Enfim mudei da vila Madalena para a vizinha Beatriz. Como a mudança é provisória, enquanto a casa antiga é reformada, estou com olhar de turista. Minha primeira providência foi checar a padaria da esquina. O nome dela é Leão Coroado. Para quem não sabe, o Leão Coroado foi um recifense que morreu esquartejado por querer a República, por volta de 1817.

Me preparei para a degustação probatória. A textura do café expresso, a morenice do pão francês, a qualidade da manteiga. Pelos meus critérios os itens ganharam nota 7. Enquanto estava nesse jogo, minha atenção foi atraída para uma imensa fotografia – pregada em uma das paredes da padoca.

A data, 1956. A legenda, comissão organizadora da igreja Nossa Senhora da Aparecida da Vila Beatriz. Lá estão mais de vinte pessoas sobre a laje da construção. Todas com cara de orgulho, olhando diretamente para a câmera do fotógrafo. É uma bela foto.

Fixei em uma personagem. No único bebê. Está no colo do pai, ou do tio? Hoje ele ou ela terá exatamente a minha idade. Se, como eu, vivo estiver. Aliás, cinquenta e sete anos passados, muitos dos fotografados devem estar posando no céu para a câmera de Santa Clara, padroeira da televisão.

Essa igreja da Vila Beatriz tem um coral. Ouço-o da minha janela quando das missas de domingo. Acho aconchegante vozes coletivas. É uma certidão de comunidade. Qualquer dia, prometo, vou visitá-la. Quero ver os rostos que cantam.
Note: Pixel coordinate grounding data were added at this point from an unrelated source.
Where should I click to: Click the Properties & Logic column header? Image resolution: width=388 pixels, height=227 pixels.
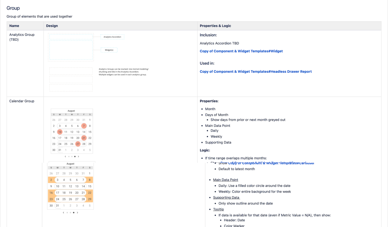215,26
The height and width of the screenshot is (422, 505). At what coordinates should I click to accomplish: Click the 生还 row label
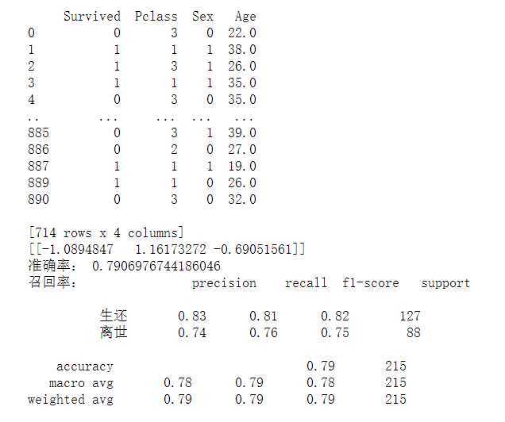coord(114,316)
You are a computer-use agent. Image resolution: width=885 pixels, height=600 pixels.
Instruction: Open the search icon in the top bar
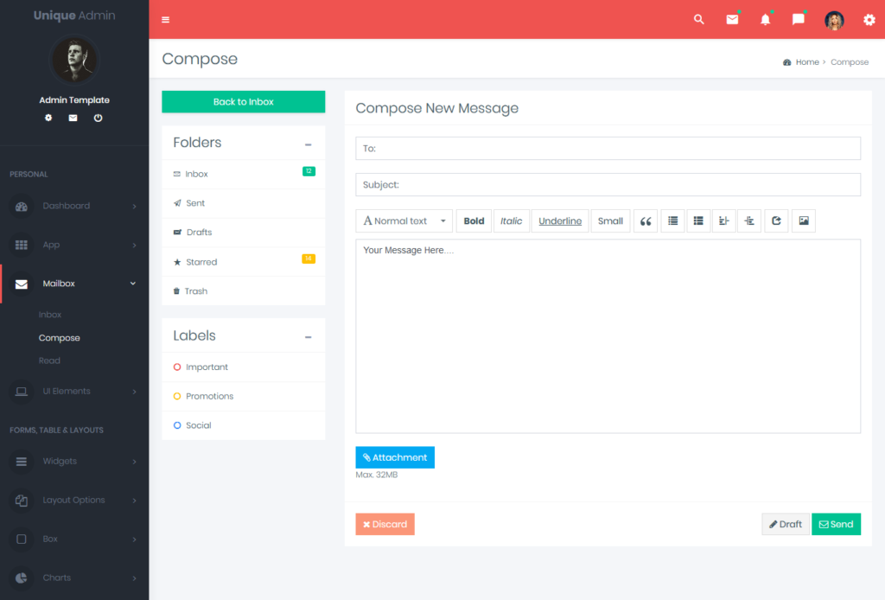pyautogui.click(x=698, y=18)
Mas enquanto não faço isso, volto a pensar na foto da Leão Coroado. Ela me faz lembrar de outras fotografias com anônimos. Por exemplo, quando minha mãe mostra fotos da sua infância. Ela vai rememorando: “Esse é meu avô Heronides Cassiano. Essa é minha tia Augusta. Aquele, meu irmão Térbio. Já a garota à esquerda não faço ideia de quem seja.”

Quem será a menina à esquerda? Pois sei da história do Heronides, da Augusta, do Térbio. Sei como eles morreram. Mas nada sei sobre a anônima da foto. De repente, posso inventar qualquer vida e morte para ela. Curioso, é a ausência de nomes e de fatos que alucina nossa imaginação.